High-performance liquid chromatographic methods for the determination of cefpimizole in plasma and urine

Abstract

Quantitative analytical methods have been defined for the determination of cefpimizole, a new broad-spectrum cephalosporin antibiotic, in plasma and urine specimens. The methods employ ion-pair reversed-phase high-performance liquid chromatography with both ethylene-diaminetetraacetic acid (EDTA) and tetrabutylammonium hydroxide as pairing agents for separation and ultraviolet detection at 254 nm. Sample preparation for plasma aliquots consisted of acetonitrile protein precipitation followed by phase separation; the aqueous phase was filtered and assayed.

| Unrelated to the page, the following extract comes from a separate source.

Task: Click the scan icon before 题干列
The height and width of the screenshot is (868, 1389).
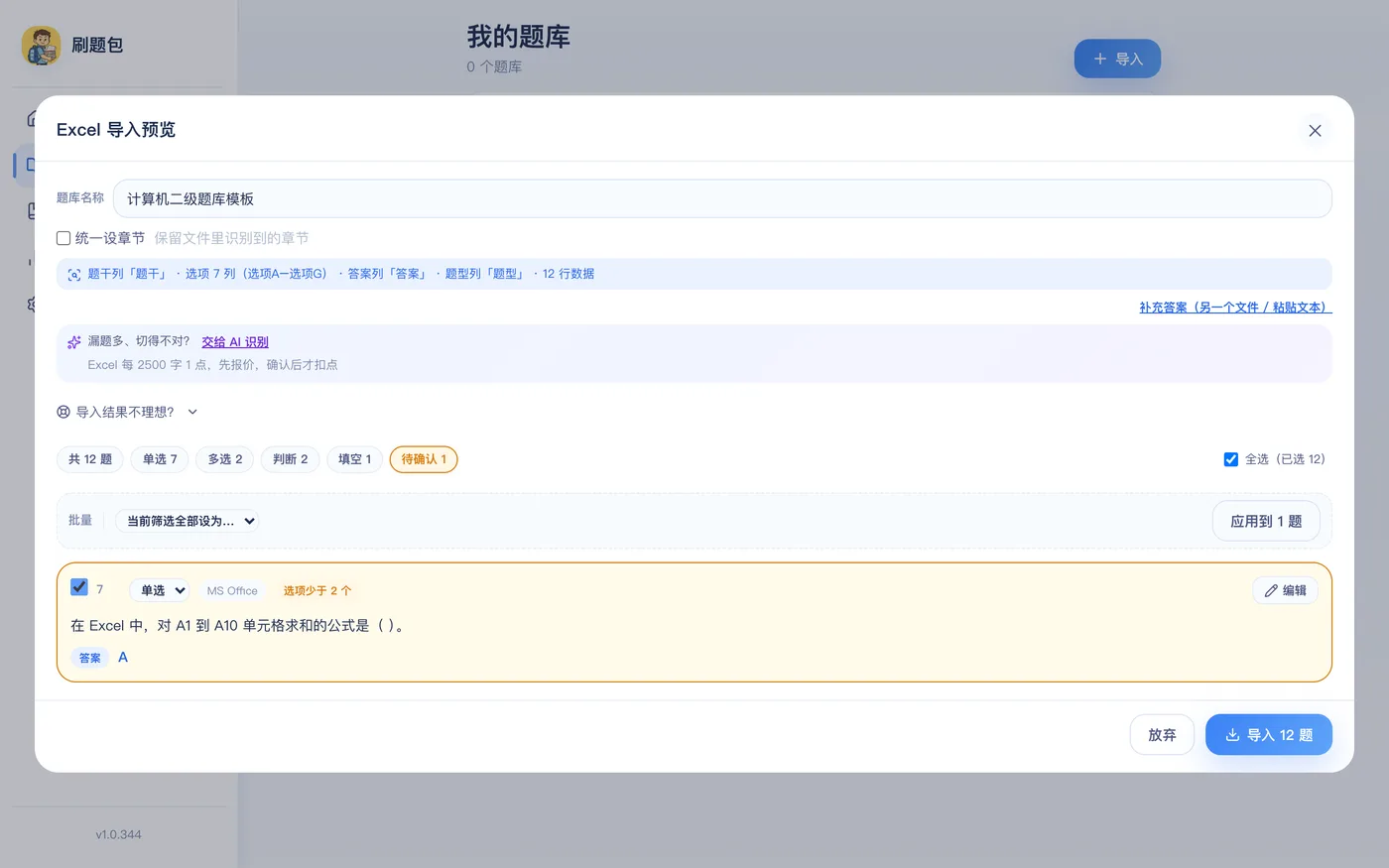Action: (74, 275)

For urine, sample preparation consisted of diluting an aliquot with chromatographic eluent, filtering, and assaying. The methods had a linear range of 17-0.3 micrograms/ml for plasma and 800-15 micrograms/ml for urine and had sufficient precision and accuracy to provide quantitative data. Stability studies in plasma and urine indicated that cefpimizole degraded rapidly at room temperature. Addition of EDTA to the physiological fluid substantially increased the stability at room temperature, and little or no degradation was observed in plasma or urine stored at -30 degrees C for over 100 days. Utility of the methods was demonstrated by assaying plasma and urine specimens obtained from a human volunteer receiving three dose levels. Estimates of various pharmacokinetic parameters are presented.